Your goal
Transcribe the passage of the article on Peruvians celebrating their patron saint in South Florida, starting at "Hundreds of Peruvians" and ending at "thick white ropes.".

Peruvians in South Florida celebrate patron saint

Hundreds of Peruvians from throughout South Florida gathered at the Holy Family Catholic Church in North Miami on Sunday to launch month-long celebrations of their country’s patron, the Lord of the Miracles, as well as enjoy some nostalgia and traditional food.

“It’s like transporting ourselves mentally back to our country,” said Martín Ventura, a 45-year-old construction worker who moved from Peru to North Miami in 1999, as he waited for the procession of the venerated image to begin.

The image of a crucified Jesus was carried around the church grounds by men from the parish branch of the Brotherhood of the Lord of the Miracles, clad in traditional purple robes and thick white ropes.

The half dozen Brotherhood chapters in South Florida reflect those in Peru, founded to venerate the image kept in a Lima sanctuary of Jesus on the cross, which generates some of the biggest religious gatherings in South America.

“This image has been responsible for many, many miracles,” said Enrique Matienzo, a member of the Brotherhood chapter based at the Holy Family church.

The church was packed on Sunday with several hundred of the faithful — many of them wearing the traditional purple clothes — for the first of several celebrations of the Lord of the Miracles set to be held around South Florida until the first week of November.

More than 5,000 Peruvians from throughout South Florida are expected to take part in all of the celebrations, which include one at Good Shepherd Catholic Church in Kendall on Oct. 20 and another at the Corpus Christi church in North Miami the following Sunday.

For them, the celebrations are a chance to venerate Peru’s patron, meet up with relatives and friends, talk about politics back home and try the plates of traditional food sold on church grounds.

After the Mass and the procession on Sunday the faithful could enjoy tasty ceviches, tender cubes of beef hearts called anticuchos, and stews called chanfainitas and Cau Cau.

“This is about nostalgia, for the country and the food,” said Juan Mora, a Peruvian who runs a catering business. “When you live in distant lands, this is like being at home.”

The celebrations in Lima are marked by processions of the sacred image, kept at the Sanctuary of the Nazarene order of sisters, and carried by Brotherhood members on Oct. 18, 19 and 28. Membership in the fraternity is a high honor and has included former President Alán García.

Supplied information
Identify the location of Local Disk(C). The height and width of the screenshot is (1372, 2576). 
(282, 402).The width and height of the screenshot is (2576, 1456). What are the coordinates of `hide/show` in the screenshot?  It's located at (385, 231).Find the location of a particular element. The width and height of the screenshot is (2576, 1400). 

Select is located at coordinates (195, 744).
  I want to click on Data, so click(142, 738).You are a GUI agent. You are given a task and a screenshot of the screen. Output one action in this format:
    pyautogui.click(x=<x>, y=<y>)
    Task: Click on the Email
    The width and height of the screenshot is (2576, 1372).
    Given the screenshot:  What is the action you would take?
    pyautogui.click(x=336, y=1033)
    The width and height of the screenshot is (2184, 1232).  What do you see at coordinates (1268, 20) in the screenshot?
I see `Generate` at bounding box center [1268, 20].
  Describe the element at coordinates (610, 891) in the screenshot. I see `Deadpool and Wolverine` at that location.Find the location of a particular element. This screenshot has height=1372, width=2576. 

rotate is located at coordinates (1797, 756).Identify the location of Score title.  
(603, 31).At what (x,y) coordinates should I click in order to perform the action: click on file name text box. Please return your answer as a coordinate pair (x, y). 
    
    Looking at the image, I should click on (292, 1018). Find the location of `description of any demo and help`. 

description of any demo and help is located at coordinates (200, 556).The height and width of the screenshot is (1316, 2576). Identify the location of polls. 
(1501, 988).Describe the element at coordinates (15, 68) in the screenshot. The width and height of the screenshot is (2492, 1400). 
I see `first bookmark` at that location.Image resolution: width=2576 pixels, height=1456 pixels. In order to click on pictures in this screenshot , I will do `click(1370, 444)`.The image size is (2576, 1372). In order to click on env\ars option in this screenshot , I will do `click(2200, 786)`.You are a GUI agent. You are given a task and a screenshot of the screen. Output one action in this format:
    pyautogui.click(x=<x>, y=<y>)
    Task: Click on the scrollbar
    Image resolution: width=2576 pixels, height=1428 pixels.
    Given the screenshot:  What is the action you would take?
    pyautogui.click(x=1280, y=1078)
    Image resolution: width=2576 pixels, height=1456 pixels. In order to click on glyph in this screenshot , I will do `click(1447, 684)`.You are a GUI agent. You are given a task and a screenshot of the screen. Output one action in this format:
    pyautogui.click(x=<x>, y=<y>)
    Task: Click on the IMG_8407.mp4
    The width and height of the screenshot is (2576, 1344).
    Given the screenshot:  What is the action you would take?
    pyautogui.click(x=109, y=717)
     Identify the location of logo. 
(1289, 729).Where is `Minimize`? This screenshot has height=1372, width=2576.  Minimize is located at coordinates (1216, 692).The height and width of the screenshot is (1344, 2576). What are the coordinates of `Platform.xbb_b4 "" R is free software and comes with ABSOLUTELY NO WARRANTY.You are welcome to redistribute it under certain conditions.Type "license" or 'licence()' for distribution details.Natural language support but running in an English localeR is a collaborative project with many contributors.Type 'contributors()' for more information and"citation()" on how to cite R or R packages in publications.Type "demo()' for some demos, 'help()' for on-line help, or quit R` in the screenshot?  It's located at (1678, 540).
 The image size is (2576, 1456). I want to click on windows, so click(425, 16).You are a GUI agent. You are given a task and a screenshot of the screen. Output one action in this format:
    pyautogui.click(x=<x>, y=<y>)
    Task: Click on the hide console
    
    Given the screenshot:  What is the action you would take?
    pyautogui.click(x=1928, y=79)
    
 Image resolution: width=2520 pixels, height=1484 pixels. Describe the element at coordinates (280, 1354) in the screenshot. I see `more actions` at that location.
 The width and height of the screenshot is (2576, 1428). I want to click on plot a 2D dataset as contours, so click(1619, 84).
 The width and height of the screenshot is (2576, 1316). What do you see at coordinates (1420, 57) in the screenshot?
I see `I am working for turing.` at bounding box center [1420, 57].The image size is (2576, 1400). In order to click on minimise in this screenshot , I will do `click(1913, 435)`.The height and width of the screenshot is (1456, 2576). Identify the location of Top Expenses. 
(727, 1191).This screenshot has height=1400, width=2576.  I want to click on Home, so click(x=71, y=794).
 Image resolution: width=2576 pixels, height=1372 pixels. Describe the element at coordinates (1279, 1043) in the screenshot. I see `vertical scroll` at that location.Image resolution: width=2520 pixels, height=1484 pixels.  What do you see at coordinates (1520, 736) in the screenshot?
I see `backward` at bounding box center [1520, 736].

Answer to this problem
Hundreds of Peruvians from throughout South Florida gathered at the Holy Family Catholic Church in North Miami on Sunday to launch month-long celebrations of their country’s patron, the Lord of the Miracles, as well as enjoy some nostalgia and traditional food.

“It’s like transporting ourselves mentally back to our country,” said Martín Ventura, a 45-year-old construction worker who moved from Peru to North Miami in 1999, as he waited for the procession of the venerated image to begin.

The image of a crucified Jesus was carried around the church grounds by men from the parish branch of the Brotherhood of the Lord of the Miracles, clad in traditional purple robes and thick white ropes.